- **CONSIGNE ÉCRITE A**:
Restituez intégralement le texte sur la matière pensante, sans y changer quoi que ce soit.

Ceux qui font la matière pensante rencontrent donc précisément la même pierre d’achoppement que les spiritualistes, car ils ont à expliquer, tout comme ceux-ci, le passage du matériel à l’immatériel, de l’étendue à la pensée. Encore le spiritualisme, en séparant ces deux choses, n’a-t-il devant lui que cette difficulté : comment le corps agit-il sur l’esprit et l’esprit sur le corps ? Mais ses adversaires en ont une bien plus grave à résoudre, à savoir : comment le corps devient-il esprit ? La pensée en effet, de quelque manière qu’on l’explique, est un phénomène spirituel, qui ne peut être représenté sous aucune forme sensible. Un corps qui pense serait donc un corps qui se transforme en esprit. Ceux qui se laissent satisfaire par une telle hypothèse ne me paraissent pas bien exigeans.

- **DONNÉES DE L'EXERCICE**:
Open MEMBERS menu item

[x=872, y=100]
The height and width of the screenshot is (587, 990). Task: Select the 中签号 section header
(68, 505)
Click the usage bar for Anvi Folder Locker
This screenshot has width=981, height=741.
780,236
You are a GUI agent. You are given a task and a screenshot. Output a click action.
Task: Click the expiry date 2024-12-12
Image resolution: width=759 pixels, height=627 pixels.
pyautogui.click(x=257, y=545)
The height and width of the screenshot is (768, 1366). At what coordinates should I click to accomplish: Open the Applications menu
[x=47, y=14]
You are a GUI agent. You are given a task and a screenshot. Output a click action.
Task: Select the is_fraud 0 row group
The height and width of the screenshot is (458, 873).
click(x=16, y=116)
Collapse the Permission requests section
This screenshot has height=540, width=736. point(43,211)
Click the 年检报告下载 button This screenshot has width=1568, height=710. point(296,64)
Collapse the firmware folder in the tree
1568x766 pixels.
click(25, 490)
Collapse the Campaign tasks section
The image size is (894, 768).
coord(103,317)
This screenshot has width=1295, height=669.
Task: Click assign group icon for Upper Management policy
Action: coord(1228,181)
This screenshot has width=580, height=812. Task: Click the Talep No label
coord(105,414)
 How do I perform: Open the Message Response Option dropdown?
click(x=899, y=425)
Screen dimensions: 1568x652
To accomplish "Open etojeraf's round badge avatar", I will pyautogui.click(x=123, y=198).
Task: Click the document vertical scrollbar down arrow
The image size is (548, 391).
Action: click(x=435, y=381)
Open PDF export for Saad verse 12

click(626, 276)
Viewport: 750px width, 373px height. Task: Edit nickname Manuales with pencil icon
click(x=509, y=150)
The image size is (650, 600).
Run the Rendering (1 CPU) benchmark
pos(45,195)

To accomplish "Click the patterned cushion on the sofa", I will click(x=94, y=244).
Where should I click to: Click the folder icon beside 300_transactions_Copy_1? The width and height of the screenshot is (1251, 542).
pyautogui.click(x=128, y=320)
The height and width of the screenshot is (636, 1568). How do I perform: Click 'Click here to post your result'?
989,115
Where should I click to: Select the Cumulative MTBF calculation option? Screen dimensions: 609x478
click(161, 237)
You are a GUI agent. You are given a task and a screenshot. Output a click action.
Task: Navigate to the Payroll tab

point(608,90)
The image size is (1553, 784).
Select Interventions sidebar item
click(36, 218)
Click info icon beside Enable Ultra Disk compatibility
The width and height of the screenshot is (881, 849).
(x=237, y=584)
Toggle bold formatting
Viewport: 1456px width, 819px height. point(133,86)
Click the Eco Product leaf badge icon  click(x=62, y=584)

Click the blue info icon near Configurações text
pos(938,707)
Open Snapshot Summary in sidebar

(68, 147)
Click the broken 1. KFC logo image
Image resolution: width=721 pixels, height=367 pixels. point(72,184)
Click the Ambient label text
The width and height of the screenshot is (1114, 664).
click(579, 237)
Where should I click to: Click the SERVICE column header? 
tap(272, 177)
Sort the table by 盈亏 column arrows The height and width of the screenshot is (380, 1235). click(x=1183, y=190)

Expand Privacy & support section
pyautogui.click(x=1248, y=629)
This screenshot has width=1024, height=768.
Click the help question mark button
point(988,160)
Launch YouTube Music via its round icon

- **CONSIGNE ÉCRITE B**:
Reprenez les lignes des enregistrements, depuis la première jusqu'à celle qui contient « Action: coord(1228,181) » incluse, en substituant « Fold » à « Collapse » et sans rien modifier d'autre. Ne donnez que ces lignes.

- **RÉSULTAT A**:
Ceux qui font la matière pensante rencontrent donc précisément la même pierre d’achoppement que les spiritualistes, car ils ont à expliquer, tout comme ceux-ci, le passage du matériel à l’immatériel, de l’étendue à la pensée. Encore le spiritualisme, en séparant ces deux choses, n’a-t-il devant lui que cette difficulté : comment le corps agit-il sur l’esprit et l’esprit sur le corps ? Mais ses adversaires en ont une bien plus grave à résoudre, à savoir : comment le corps devient-il esprit ? La pensée en effet, de quelque manière qu’on l’explique, est un phénomène spirituel, qui ne peut être représenté sous aucune forme sensible. Un corps qui pense serait donc un corps qui se transforme en esprit. Ceux qui se laissent satisfaire par une telle hypothèse ne me paraissent pas bien exigeans.

- **RÉSULTAT B**:
Open MEMBERS menu item

[x=872, y=100]
The height and width of the screenshot is (587, 990). Task: Select the 中签号 section header
(68, 505)
Click the usage bar for Anvi Folder Locker
This screenshot has width=981, height=741.
780,236
You are a GUI agent. You are given a task and a screenshot. Output a click action.
Task: Click the expiry date 2024-12-12
Image resolution: width=759 pixels, height=627 pixels.
pyautogui.click(x=257, y=545)
The height and width of the screenshot is (768, 1366). At what coordinates should I click to accomplish: Open the Applications menu
[x=47, y=14]
You are a GUI agent. You are given a task and a screenshot. Output a click action.
Task: Select the is_fraud 0 row group
The height and width of the screenshot is (458, 873).
click(x=16, y=116)
Fold the Permission requests section
This screenshot has height=540, width=736. point(43,211)
Click the 年检报告下载 button This screenshot has width=1568, height=710. point(296,64)
Fold the firmware folder in the tree
1568x766 pixels.
click(25, 490)
Fold the Campaign tasks section
The image size is (894, 768).
coord(103,317)
This screenshot has width=1295, height=669.
Task: Click assign group icon for Upper Management policy
Action: coord(1228,181)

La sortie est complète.